Blue Dog Democrats Want To Put Limits to the National Health Care Initiative
There is another CQ Politics post that focuses on the efforts of conservative Democrats (the so-called "Blue Dog Coalition") to constrain the ill-advised Obama health care initiative. There is a disingenuous attempt by liberals to paint this initiative as little more than public "competition" to the private sector, just as, say, state universities compete with private universities. [For example, public universities, such as the University of Virginia founded by Thomas Jefferson, were not created for competitive purposes but to address an alternate market segment, i.e., secular education, and in many cases, they were created to service public sector needs, e.g., teacher training.] There are a number of issues here, because presumably a federal health care plan would provide a standard basket of mandated benefit coverages that operates across states and standard policies (e.g., waiting periods for enrollment)--but this is precisely the issue that restrict the ability of providers to operate across states. But what exactly should be the mandated benefits and policy regulations? The public plan could become the de facto standard, forcing private plans to add expensive new benefits, or the public plan could use economies of scale to undercut private plans.

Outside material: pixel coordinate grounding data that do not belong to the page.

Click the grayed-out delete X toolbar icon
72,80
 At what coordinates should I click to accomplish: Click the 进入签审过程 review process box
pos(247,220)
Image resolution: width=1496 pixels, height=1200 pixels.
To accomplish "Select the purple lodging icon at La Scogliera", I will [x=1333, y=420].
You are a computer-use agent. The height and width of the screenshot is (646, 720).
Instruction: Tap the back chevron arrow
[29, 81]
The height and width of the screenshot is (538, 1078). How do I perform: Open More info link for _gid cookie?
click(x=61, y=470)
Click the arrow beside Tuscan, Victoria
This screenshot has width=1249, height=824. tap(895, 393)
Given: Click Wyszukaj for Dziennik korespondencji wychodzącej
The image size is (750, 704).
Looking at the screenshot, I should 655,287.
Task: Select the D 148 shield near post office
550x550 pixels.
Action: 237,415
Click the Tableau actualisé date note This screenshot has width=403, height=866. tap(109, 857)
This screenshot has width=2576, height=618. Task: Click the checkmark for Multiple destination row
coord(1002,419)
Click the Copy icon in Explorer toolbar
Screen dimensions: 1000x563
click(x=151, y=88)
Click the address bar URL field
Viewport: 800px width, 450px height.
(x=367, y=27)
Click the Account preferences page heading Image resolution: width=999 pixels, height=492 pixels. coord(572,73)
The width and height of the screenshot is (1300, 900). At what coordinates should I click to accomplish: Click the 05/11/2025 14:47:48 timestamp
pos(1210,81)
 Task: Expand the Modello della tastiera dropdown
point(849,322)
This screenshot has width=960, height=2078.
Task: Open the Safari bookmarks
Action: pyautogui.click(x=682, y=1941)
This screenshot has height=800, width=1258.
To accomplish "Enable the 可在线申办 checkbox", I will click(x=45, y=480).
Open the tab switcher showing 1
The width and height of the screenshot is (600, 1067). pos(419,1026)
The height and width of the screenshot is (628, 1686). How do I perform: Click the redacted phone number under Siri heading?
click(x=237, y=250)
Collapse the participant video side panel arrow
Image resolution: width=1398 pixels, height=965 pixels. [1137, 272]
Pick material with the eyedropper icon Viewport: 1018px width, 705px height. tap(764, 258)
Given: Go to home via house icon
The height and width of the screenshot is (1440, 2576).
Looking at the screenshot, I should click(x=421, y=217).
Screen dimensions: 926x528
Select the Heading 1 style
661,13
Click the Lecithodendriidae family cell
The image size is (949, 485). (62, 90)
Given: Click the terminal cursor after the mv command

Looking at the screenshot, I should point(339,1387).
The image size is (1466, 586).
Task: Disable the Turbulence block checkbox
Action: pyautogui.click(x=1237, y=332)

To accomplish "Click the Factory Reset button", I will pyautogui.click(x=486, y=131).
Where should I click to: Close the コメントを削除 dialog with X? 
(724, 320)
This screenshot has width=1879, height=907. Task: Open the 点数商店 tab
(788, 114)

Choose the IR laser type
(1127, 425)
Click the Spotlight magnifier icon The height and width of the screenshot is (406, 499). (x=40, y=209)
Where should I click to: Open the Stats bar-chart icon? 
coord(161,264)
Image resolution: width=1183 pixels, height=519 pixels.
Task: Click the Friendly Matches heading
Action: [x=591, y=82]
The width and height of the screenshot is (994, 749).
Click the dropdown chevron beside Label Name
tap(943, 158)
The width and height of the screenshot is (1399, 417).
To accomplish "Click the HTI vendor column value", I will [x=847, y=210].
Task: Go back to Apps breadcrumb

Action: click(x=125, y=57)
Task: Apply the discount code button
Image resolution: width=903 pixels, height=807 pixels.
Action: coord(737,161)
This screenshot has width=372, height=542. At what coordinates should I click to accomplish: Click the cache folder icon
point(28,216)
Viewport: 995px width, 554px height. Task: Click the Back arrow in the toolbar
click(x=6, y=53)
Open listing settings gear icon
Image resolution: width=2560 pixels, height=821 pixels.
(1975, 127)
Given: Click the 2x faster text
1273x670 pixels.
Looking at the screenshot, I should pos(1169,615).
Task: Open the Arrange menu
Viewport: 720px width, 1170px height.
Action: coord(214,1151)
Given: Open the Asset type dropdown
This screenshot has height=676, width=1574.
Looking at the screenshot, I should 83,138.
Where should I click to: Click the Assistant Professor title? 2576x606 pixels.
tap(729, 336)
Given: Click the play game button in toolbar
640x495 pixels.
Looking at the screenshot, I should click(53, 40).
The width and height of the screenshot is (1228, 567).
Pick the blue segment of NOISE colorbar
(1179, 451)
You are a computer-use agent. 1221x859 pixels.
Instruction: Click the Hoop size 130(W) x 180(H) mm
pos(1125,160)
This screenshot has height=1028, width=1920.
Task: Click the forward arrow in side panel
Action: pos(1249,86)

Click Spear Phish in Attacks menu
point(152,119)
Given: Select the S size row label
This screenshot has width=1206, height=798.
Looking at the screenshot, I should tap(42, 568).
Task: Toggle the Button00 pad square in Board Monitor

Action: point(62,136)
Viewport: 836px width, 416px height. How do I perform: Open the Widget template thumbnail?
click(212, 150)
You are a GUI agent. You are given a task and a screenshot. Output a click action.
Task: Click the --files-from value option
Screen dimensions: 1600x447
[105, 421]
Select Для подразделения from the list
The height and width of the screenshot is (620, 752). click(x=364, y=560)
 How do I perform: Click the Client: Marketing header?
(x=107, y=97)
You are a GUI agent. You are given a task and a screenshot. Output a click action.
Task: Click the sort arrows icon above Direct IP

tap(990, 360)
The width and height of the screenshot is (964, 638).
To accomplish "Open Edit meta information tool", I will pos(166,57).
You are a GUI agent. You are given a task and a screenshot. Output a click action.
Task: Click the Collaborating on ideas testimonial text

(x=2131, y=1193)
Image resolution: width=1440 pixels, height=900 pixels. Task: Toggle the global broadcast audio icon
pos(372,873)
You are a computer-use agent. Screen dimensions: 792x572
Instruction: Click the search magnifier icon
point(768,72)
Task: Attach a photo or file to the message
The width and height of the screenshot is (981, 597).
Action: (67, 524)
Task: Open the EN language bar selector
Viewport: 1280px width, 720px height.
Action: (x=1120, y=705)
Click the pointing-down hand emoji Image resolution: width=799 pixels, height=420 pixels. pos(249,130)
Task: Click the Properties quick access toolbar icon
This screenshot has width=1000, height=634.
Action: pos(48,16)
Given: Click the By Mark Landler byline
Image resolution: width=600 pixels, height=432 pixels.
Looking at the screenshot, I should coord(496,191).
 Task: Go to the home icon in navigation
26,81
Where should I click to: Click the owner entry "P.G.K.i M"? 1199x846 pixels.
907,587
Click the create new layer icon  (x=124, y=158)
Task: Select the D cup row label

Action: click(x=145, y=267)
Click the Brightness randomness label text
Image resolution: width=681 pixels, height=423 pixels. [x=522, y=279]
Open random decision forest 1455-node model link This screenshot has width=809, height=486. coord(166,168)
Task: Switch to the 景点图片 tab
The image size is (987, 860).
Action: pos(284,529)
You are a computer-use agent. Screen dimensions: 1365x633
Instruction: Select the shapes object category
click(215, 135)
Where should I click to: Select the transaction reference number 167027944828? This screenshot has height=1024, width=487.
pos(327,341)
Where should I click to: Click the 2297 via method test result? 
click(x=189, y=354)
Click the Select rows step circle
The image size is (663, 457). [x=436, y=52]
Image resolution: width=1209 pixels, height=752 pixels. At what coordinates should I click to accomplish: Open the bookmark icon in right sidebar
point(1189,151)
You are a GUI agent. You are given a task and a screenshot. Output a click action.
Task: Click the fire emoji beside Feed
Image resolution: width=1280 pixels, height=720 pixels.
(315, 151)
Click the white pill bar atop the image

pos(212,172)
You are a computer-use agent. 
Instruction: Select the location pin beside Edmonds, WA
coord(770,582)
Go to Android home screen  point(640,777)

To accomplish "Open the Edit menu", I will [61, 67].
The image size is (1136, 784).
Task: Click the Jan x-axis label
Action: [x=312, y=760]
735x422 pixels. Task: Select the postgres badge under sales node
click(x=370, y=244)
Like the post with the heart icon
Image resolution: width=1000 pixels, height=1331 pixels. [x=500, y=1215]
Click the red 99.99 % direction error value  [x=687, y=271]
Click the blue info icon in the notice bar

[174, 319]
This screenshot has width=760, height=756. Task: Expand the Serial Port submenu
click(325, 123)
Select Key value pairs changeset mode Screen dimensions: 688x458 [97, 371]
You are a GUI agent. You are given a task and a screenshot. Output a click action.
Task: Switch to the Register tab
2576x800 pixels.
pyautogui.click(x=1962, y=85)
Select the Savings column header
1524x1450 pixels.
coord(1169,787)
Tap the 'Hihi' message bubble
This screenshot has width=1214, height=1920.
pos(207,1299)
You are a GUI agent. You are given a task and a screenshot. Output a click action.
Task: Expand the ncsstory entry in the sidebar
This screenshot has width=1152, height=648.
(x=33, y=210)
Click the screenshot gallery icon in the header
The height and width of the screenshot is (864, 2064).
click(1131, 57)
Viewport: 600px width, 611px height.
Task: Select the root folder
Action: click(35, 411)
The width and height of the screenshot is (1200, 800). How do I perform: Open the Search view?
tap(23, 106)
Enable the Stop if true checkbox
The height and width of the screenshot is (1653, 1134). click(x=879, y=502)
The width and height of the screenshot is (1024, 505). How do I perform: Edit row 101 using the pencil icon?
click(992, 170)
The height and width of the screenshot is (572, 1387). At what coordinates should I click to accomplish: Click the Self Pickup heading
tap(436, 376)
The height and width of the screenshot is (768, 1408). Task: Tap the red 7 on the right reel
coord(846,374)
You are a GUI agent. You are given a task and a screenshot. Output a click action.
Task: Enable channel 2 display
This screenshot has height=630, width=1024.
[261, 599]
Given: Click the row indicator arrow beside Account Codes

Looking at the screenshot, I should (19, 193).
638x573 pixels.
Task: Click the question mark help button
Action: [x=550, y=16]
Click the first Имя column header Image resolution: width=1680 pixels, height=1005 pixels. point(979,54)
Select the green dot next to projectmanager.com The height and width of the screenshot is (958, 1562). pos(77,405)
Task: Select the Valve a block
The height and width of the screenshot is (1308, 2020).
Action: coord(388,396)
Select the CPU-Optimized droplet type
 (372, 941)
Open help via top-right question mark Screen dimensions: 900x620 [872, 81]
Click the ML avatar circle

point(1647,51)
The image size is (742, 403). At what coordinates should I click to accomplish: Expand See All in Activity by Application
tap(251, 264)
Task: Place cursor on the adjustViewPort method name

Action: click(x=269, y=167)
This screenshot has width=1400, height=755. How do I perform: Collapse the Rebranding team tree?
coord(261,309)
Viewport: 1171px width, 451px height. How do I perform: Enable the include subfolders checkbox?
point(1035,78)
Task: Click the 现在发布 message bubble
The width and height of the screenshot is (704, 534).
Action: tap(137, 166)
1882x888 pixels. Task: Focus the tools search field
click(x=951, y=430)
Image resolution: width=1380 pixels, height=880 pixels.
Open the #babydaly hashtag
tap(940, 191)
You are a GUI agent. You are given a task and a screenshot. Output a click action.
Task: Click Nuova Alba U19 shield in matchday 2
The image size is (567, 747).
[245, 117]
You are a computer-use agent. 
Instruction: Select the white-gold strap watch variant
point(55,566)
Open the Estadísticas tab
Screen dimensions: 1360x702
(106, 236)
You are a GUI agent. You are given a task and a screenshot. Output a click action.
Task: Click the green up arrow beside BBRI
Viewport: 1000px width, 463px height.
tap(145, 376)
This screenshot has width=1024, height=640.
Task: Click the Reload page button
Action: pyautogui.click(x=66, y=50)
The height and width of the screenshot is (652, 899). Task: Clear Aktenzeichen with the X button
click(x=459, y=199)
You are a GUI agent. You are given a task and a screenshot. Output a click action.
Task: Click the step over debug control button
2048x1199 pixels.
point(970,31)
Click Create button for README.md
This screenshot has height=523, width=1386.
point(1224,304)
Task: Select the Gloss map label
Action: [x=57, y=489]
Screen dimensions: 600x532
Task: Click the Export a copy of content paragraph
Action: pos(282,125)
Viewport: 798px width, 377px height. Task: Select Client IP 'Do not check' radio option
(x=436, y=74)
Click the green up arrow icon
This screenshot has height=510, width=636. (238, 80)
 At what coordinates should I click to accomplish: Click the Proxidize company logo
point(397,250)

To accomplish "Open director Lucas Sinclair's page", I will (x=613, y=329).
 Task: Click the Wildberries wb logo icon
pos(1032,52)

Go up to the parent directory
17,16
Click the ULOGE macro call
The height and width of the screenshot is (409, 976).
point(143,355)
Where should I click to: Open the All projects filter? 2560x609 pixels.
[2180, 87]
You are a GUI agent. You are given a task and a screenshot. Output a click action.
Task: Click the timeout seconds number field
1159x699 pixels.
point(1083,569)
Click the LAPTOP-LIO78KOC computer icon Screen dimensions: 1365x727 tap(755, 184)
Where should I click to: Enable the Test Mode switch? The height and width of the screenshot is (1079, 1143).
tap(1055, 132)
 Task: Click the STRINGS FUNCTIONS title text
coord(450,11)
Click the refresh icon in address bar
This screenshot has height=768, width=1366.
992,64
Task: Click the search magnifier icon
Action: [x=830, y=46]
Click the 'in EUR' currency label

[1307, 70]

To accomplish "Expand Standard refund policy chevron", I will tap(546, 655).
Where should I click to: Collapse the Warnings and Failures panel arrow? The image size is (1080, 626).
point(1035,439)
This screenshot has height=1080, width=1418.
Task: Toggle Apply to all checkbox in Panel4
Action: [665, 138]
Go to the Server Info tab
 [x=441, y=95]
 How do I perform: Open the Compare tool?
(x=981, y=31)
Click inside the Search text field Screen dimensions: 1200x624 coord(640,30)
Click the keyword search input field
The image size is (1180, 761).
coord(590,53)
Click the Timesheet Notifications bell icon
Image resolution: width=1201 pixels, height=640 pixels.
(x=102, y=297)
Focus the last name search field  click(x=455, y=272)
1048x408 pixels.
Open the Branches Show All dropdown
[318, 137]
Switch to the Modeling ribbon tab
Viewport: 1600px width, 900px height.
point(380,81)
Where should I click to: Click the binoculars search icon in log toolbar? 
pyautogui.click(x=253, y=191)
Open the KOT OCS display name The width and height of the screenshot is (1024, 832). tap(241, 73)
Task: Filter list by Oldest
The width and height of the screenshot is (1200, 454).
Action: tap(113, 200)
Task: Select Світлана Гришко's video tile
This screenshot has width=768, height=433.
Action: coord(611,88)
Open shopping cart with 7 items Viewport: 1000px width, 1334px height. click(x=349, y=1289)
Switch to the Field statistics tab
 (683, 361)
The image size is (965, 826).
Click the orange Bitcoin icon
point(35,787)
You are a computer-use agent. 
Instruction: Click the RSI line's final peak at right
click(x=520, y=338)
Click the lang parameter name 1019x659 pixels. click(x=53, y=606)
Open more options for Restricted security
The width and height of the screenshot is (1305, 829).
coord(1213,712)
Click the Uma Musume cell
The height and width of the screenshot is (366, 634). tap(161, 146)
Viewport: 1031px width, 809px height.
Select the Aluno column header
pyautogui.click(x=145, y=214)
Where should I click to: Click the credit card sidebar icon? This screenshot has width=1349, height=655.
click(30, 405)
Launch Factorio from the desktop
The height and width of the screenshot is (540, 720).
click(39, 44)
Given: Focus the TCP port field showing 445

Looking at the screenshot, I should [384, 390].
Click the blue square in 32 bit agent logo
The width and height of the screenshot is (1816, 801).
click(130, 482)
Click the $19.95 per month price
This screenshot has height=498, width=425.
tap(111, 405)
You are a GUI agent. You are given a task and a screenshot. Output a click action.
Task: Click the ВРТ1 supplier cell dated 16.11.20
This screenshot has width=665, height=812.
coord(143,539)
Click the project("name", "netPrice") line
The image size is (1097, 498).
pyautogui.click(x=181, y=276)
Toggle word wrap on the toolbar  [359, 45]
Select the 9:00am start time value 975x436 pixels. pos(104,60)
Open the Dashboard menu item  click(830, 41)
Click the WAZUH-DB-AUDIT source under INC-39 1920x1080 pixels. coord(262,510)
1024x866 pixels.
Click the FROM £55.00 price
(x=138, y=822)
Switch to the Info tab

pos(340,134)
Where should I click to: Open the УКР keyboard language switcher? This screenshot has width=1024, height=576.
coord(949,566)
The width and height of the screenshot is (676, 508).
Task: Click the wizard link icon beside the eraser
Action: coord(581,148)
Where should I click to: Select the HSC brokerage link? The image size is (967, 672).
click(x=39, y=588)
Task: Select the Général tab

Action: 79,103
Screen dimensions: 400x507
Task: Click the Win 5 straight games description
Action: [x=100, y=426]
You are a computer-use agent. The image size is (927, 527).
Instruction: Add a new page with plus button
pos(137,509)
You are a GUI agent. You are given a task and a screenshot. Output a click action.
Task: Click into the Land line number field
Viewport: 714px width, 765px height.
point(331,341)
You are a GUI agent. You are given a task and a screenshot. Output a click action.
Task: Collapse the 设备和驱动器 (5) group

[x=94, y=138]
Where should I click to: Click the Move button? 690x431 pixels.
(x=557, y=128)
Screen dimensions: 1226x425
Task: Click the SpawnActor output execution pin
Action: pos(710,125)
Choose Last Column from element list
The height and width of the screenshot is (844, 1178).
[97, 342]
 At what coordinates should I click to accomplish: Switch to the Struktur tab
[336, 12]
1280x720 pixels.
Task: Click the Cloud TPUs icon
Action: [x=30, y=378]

The Blue Dog Democrats aren't entirely convinced there is a need for a public option. I do not know the specifics of their approach(es), but there are existing concepts advocated by conservatives, e.g., risk pools for the uninsurable which exist in over 30 states, which could be reformed and enlarged, e.g., with some means-based subsidies from the federal government. One specific aim they have is to ensure that the liberals do not allow the public plan to be a Medicare extension (where payments are declared, not negotiated); there is some evidence that private carriers end up subsidizing the costs of Medicare. They also don't link any formal link between a public plan with accepting Medicare patients, which some liberals want to do. In effect, if a doctor is forced to take below-market cost patients, it obfuscates any comparison between private and public rates. Moreover, they want to see the public plan to be an insurer of last resort.
I am encouraged that the Blue Dogs are approaching the problem from a common sense conservative perspective, and I'm sure that a coalition of Blue Dogs and the GOP will bring sanity to the consideration of health care. What we need is reform--including letting the private market compete more efficiently across states without Byzantine regulations, equal protection for tax-free basis of health care premiums, etc. We certainly need to learn from the problems that have occurred, e.g., in Massachusetts, which has found the costs of their initiative skyrocketing, even with some allowed to opt out of their system.